SURABAYA, iNewsSurabaya.id – Sejumlah kiai sepuh jajaran Syuriyah Pengurus Besar Nahdlatul Ulama (PBNU) bersilaturahmi ke kediaman Rais Aam PBNU, KH Miftachul Akhyar, Selasa malam (5/5/2026).
Pertemuan tersebut membahas konsolidasi organisasi sekaligus persiapan pelaksanaan Muktamar ke-35 Nahdlatul Ulama (NU).
Dalam pertemuan itu, para kiai sepuh menyampaikan dukungan kepada Rais Aam terkait percepatan pelaksanaan muktamar sebagai bagian dari upaya menjaga soliditas organisasi dan keberlanjutan kepemimpinan PBNU.
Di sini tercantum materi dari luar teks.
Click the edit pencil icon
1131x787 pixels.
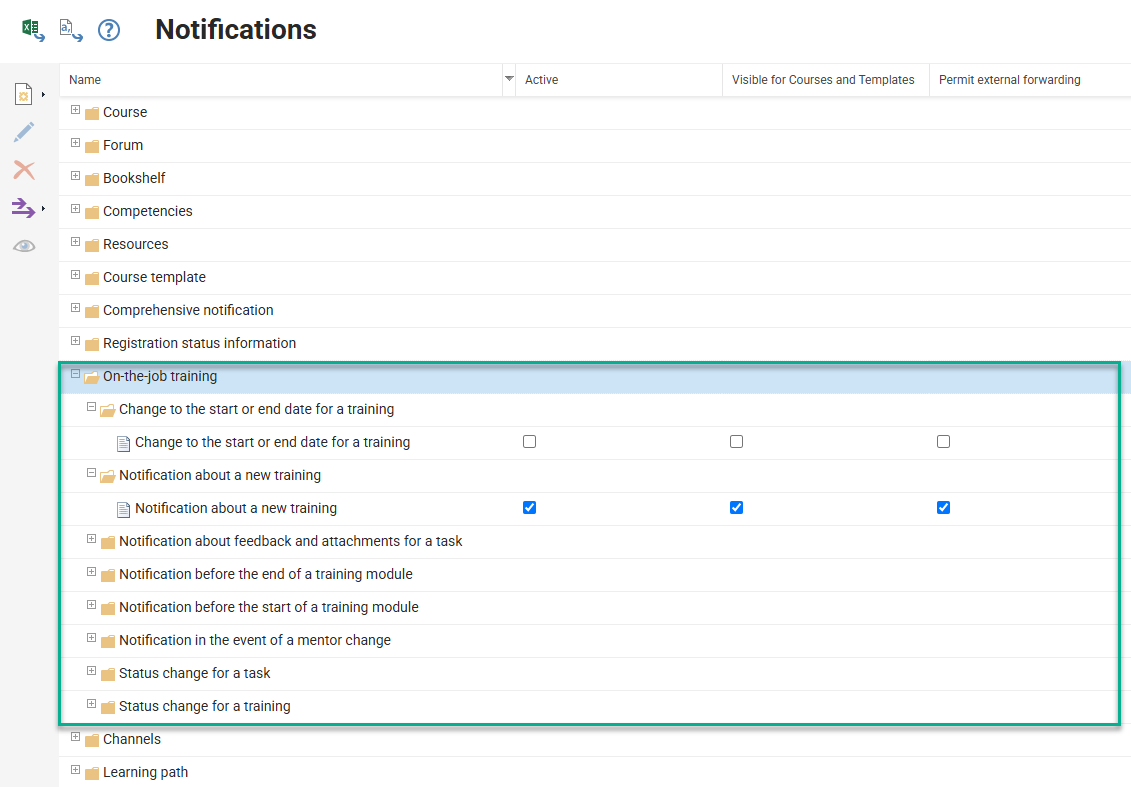click(23, 131)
Sejumlah tokoh yang hadir di antaranya KH Anwar Iskandar, KH Afifuddin Muhajir, KH Aniq Muhammadun, KH Sadid Jauhari, KH Muhibbul Aman Aly, KH Tonthowi Jauhari Musaddad, dan KH Imam Buchori.
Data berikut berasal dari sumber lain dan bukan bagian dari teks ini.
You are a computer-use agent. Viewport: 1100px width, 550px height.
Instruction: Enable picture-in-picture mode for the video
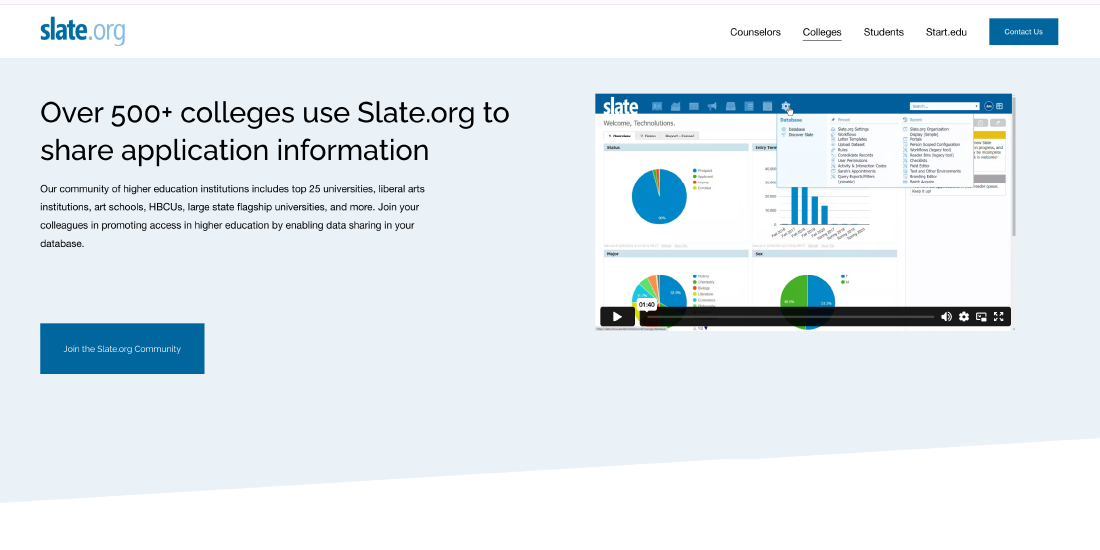pos(981,317)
Katib PBNU, KH Ahmad Tajul Mafakhir, mengatakan pertemuan tersebut merupakan forum musyawarah para kiai sepuh untuk memastikan pelaksanaan muktamar berjalan lancar dan membawa kemaslahatan bagi jam’iyah.
“Pertemuan tadi malam adalah bagian dari musyawarah para kiai sepuh untuk memastikan bahwa muktamar berjalan dengan baik, lancar, dan membawa kemaslahatan bagi jam’iyah,” ujarnya dalam keterangan pers, Rabu (6/5/2026).
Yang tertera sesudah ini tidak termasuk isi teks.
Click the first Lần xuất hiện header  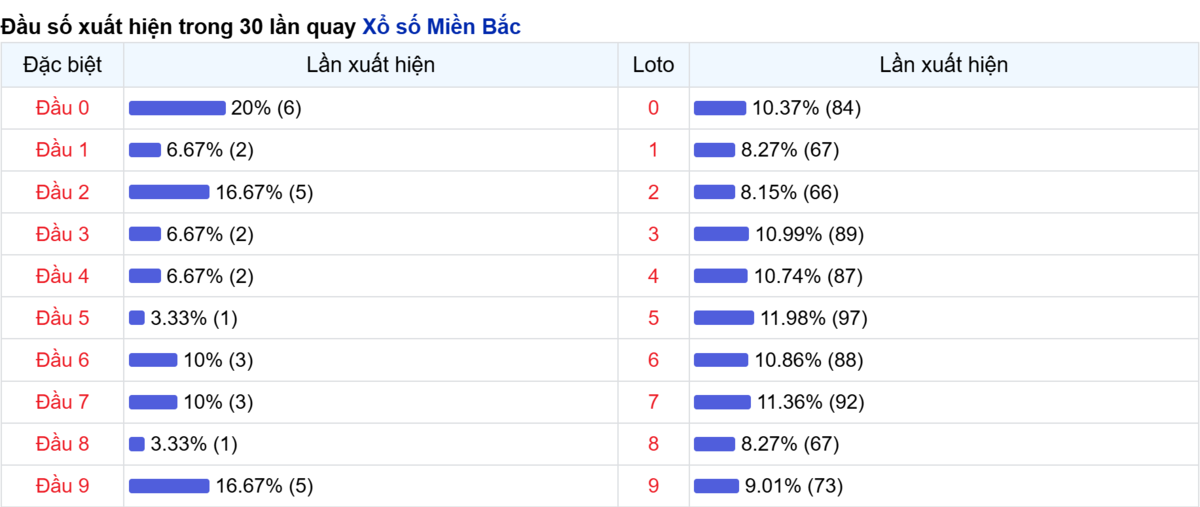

Ia menambahkan, Rais Aam PBNU juga telah memanggil Ketua Umum PBNU ke kantor PBNU guna membahas persiapan teknis pelaksanaan muktamar. Dalam pertemuan tersebut, Rais Aam meminta seluruh kebutuhan teknis segera dituntaskan agar agenda organisasi dapat berjalan sesuai rencana.
“Rais Aam PBNU meminta agar persiapan teknis segera diselesaikan sehingga pelaksanaan Muktamar ke-35 NU tidak mengalami hambatan,” katanya.
Menurut KH Tajul Mafakhir, Rais Aam mengusulkan agar Muktamar ke-35 NU digelar pada 1–5 Agustus 2026. Usulan tersebut disebut telah mendapat persetujuan dari Ketua Umum PBNU.
“Rais Aam mendorong agar Muktamar ke-35 NU dilaksanakan pada 1–5 Agustus 2026 mendatang dan telah disetujui oleh Ketua Umum PBNU,” pungkasnya.